On 13.5.2004, at 12:34, Maikel Verheijen wrote:
While (bluntly) testing the prerelease version of dovecot on our
mailfarm (just for the webmail imap) we noticed some small problems:
Not very good idea at least until "1.0 alpha". I can still pretty
easily make it crash and complain about corrupt indexes.
- While our OLD dovecot/imap drove the load to a maximum of 1 over a
day after running, the new dovecot/imap pushes it easily to 20. This
is mainly due to a LOT more disk activity. This is probably caused by
the fact we a) use indexes on disk and b) there are no indexes left. I
hope this will smooth out when most of the indexes are made.
I think this is mostly because the 1.0-tests don't cache anything. The
index files contain only message UIDs and flags, everything else
requires opening and parsing the message file. I'll fix the caching
once other things seem to be working.
- We notice some very strange "delete" flag things in our IMP webmail
system (working on a test environment to be more specific). The
problem is that if you mark some messages "deleted", a lot of messages
that do NOT have "deleted" flag are also in the deleted list. Since
nothing changed on the webmail, it must be in the way dovecot responds
different in the new version on certain requests.
Hm.. I'm not sure about this. Maybe concurrent access breaks it
sometimes..
In the dotlocking code, it seems that dovecot uses time() for it's
internal locktime, and uses stat() to see if the file-time of the lock
is different. Since we use nfs there might be a time-difference on the
file creation and time() when our nfs gets "busy". This happens a lot
when the indexes are created for multiple users at the same time
resulting in a lot of:May 12 08:57:44 mf1 dovecot[3763]: imap(user@domain.tld): Our dotlock
file
/var/mail/mounted/d/do/domain.tld/user/Maildir/.INBOX/ dovecot.index.log.lock was modified (1084345063 vs 1084345062),
assuming it wasn't overriddenI am not completely sure if this interrupts imap traffic. I think this
MIGHT be solved by storing a stat() time as the locktime instead of a
time(), but this might be intentional.
It does store and compare stat() times for that check.. There was a bug
where Dovecot itself overwrote the lock file and caused that error, but
it was fixed in test8 already. Maybe there's other such problems.

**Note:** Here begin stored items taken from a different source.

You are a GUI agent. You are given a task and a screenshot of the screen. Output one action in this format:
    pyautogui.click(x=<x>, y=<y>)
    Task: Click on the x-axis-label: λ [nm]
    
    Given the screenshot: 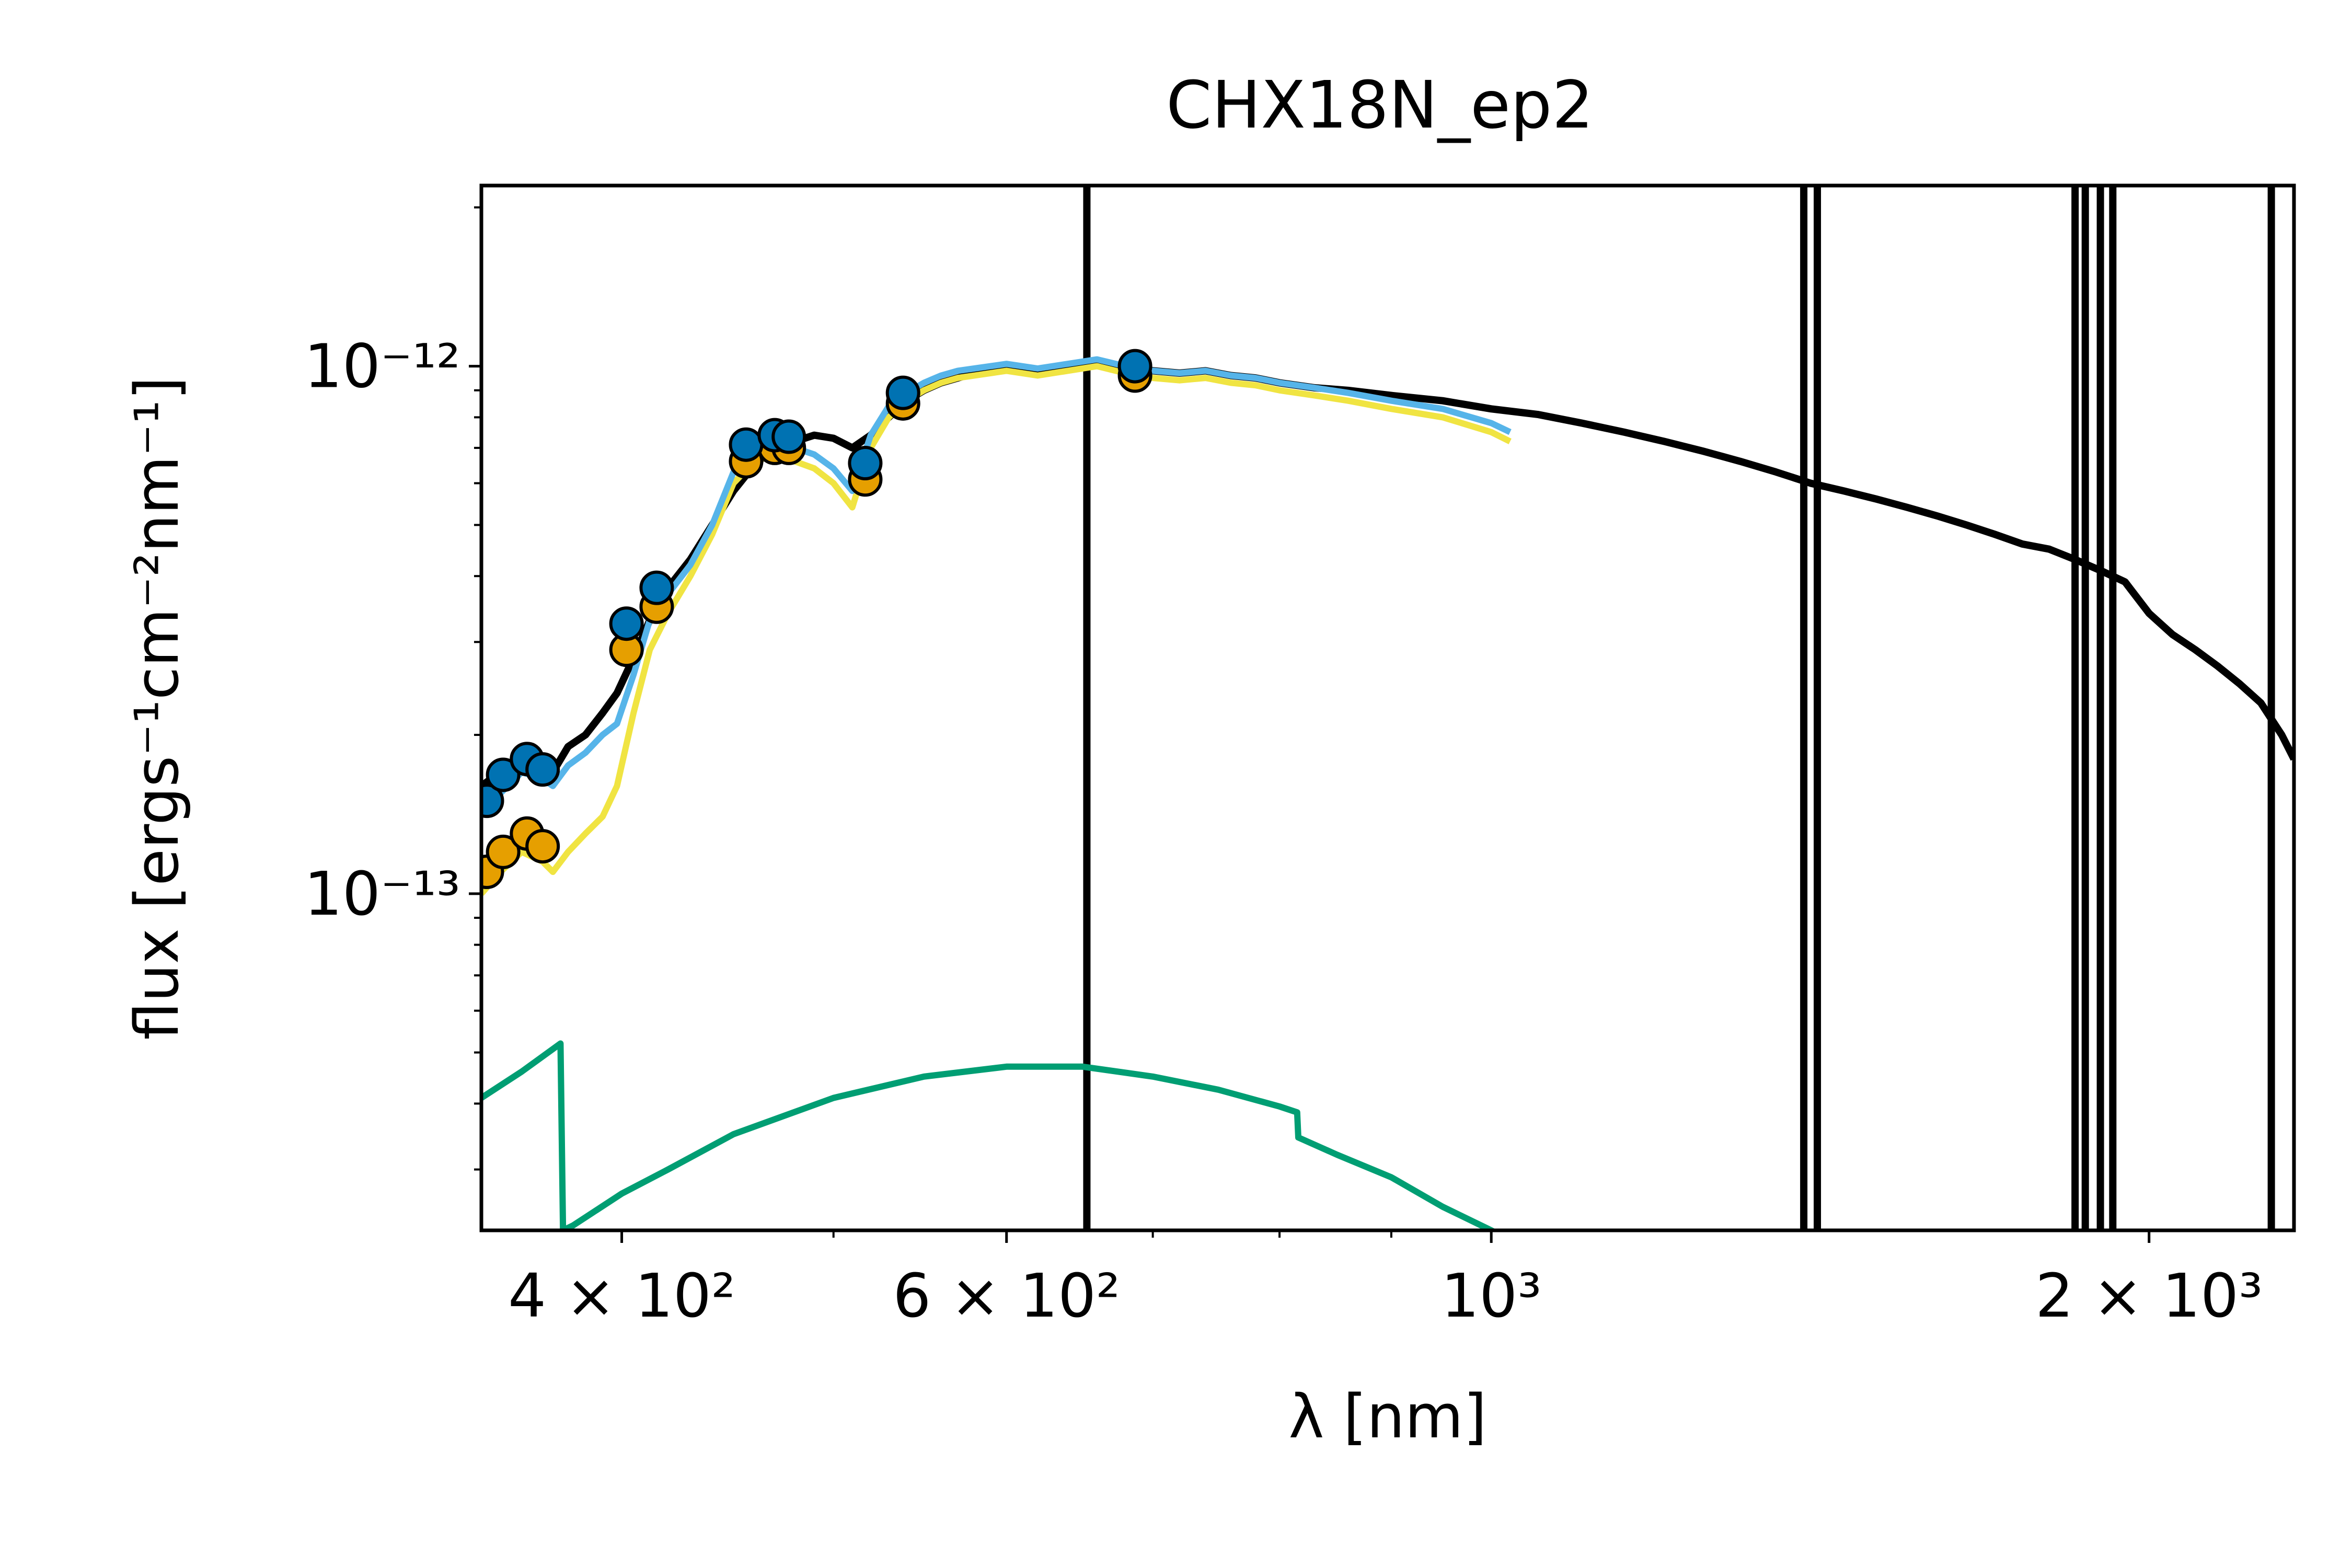 What is the action you would take?
    pyautogui.click(x=1387, y=1417)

- I patched dovecot to report its pid in syslog messages, in order to
find the "killed by signal X" where X are mostly 11 and 6 processes.
The pids reported do not show up in the rest of the log file, so these
may be "disconnected" sessions? It seems that the "old" version has
the same problem, and nobody really complained it was broken, so this
isn't a big issue.
What else should there be in log file about them? Killed by signal 11
means just that it crashed without any specific reason. Signal 6 is
abort(), that should write the error into log file.